EXTRACTED INFORMATION

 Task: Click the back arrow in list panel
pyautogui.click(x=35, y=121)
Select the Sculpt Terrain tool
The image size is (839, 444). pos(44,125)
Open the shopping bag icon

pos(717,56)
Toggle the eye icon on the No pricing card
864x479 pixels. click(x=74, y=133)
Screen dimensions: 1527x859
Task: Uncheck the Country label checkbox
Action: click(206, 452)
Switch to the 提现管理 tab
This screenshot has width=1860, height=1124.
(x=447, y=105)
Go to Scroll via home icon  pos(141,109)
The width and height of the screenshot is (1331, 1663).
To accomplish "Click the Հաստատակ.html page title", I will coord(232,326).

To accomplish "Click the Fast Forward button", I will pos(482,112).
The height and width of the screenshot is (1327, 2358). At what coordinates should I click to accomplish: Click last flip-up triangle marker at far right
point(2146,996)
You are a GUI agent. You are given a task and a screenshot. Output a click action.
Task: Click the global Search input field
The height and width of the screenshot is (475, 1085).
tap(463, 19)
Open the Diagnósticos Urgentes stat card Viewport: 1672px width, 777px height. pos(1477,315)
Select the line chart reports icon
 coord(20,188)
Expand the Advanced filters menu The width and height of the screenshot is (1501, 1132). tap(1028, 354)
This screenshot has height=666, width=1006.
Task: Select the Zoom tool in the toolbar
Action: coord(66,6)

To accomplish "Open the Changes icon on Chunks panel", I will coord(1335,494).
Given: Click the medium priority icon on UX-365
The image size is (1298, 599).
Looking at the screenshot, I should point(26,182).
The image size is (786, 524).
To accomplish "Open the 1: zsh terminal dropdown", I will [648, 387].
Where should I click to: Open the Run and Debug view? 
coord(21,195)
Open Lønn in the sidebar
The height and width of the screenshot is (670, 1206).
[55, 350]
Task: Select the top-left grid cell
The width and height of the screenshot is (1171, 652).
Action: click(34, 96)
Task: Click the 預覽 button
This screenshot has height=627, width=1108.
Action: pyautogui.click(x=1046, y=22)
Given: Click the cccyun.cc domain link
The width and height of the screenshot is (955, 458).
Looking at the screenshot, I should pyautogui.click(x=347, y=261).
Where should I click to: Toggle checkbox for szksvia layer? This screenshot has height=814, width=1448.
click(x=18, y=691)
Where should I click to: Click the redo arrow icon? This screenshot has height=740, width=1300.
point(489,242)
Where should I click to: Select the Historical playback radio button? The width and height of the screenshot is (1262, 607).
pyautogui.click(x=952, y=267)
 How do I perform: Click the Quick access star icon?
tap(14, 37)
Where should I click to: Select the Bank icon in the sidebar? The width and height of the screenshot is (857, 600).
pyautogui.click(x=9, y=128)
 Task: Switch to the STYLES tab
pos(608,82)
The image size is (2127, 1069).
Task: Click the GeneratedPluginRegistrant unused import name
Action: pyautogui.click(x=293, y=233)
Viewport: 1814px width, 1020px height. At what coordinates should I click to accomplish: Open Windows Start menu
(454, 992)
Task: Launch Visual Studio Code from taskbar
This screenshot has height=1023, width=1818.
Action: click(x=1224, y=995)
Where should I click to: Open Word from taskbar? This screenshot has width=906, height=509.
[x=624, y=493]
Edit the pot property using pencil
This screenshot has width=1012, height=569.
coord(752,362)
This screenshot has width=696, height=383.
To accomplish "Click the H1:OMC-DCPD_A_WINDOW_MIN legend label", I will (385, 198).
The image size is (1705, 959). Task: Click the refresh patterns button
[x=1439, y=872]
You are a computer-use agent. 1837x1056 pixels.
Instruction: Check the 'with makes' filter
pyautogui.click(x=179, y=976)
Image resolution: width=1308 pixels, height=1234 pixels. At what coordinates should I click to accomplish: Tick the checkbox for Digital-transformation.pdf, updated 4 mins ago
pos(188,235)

YOUR GOAL
Each line of the entries above that includes the string "agent" should be copied out.

SOLUTION TO THIS PROBLEM
You are a GUI agent. You are given a task and a screenshot. Output a click action.
You are a computer-use agent. 1837x1056 pixels.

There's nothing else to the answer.